Problem :
Find the number of common tangents to $y^2=2012x$ and $xy =(2013)^2$
Solution : Common tangent will have slope equal to both curves. therefore, differentiation both the curves we get the slopes .
$\therefore 2y\frac{dy}{dx}=2012 \Rightarrow \frac{dy}{dx} = \frac{2012}{2y} .....(1)$ and $x\frac{dy}{dx}+y=0$ $\Rightarrow \frac{dy}{dx}=-\frac{y}{x}.....(2)$
(1) and (2) represent the slope of the same tangent therefore, 1 =2
$\Rightarrow \frac{2012 }{2y } = \frac{-y}{x} $ But I am not getting anything here,
So, I used the second method : Solving for both the curves we will get point of intersection,
$y^2=2012x \Rightarrow x =\frac{y^2}{2012}.....(1) $ $y =\frac{(2013)^2}{x}.......(2)$
Now putting value of y from (2) in equation (1) we get
$\frac{\frac{(2013)^4}{x^2}}{2012}=x$ But I think this will also not give any solution please suggest thanks.
Let $(s,t)$ be the point on $y^2=2012x$ and let $(u,v)$ be the point on $xy=(2013)^2$.

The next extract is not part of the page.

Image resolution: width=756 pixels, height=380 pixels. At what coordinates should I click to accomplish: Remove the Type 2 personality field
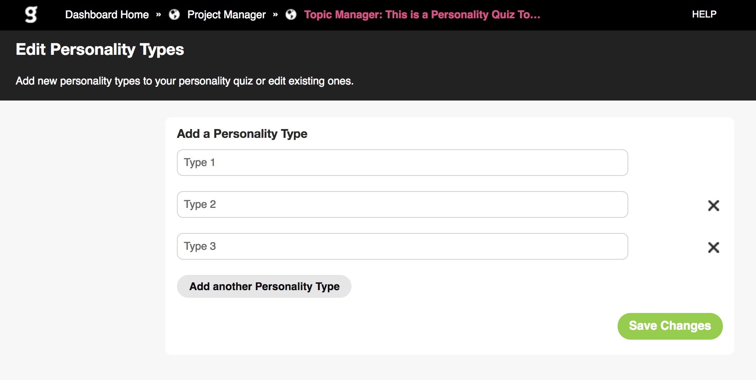[713, 206]
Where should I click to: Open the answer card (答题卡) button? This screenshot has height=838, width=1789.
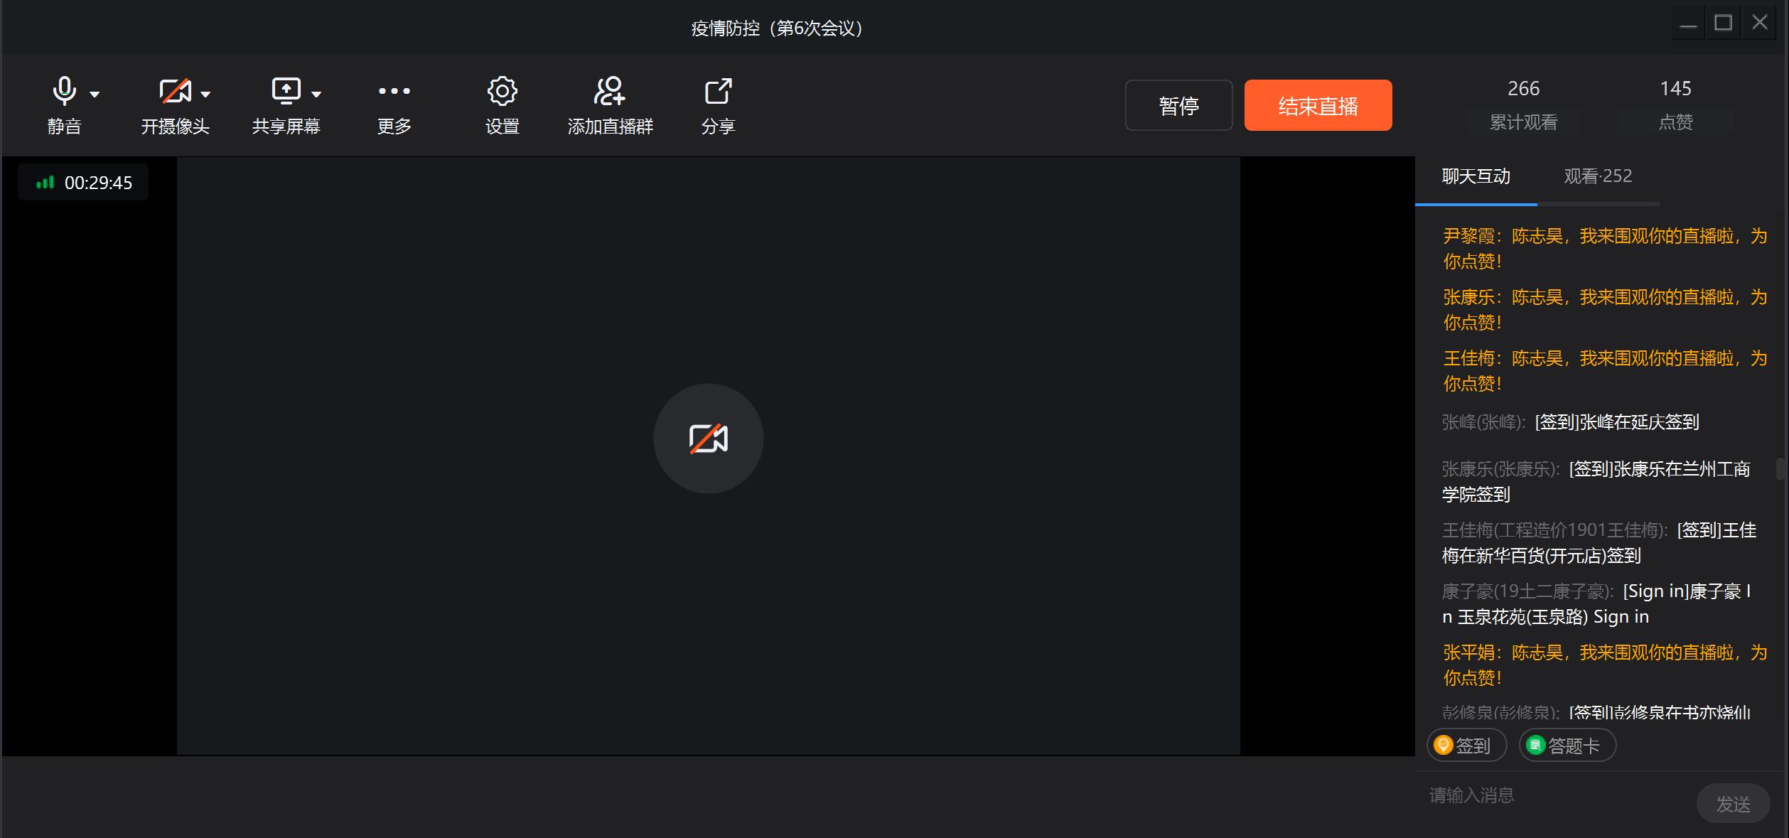(1567, 746)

Then, we have $$t^2=2012s,\tag1$$ $$uv=(2013)^2.\tag2$$
Since $$y^2=2012x\Rightarrow 2y\cdot\frac{dy}{dx}=2012,$$ we know that the $y$-axis is tangent to this curve at the origin. However, since $y$-axis is not tangent to the curve $xy=(2013)^2$, we may assume that $t\not=0$. Then, we have $$\frac{dy}{dx}=\frac{2012}{2y}.\tag3$$
On the other hand, since $u\not=0$, we have $$xy=(2013)^2\Rightarrow y+x\cdot\frac{dy}{dx}=0\Rightarrow \frac{dy}{dx}=-\frac yx.\tag4$$ From $(1),(2),(3),(4)$, the tangent line both at $(s,t)$ and at $(u,v)$ can be represented as $$y-t=\frac{2012}{2t}(x-s)\iff y=\frac{2012}{2t}x+\frac{2t^2-2012s}{2t}=\frac{2012}{2t}x+\frac t2$$ and $$y-v=-\frac{v}{u}(x-u)\iff y=-\frac{v^2}{(2013)^2}x+2v$$ respectively.
Hence, we have $$\frac{2012}{2t}=-\frac{v^2}{(2013)^2},\ \ \frac t2=2v\Rightarrow v^3=-\frac{2012(2013)^2}{8},\ t=4v.$$
Thus, we know that there is only one such set $(s,t,u,v)$. Hence, the answer is $1$.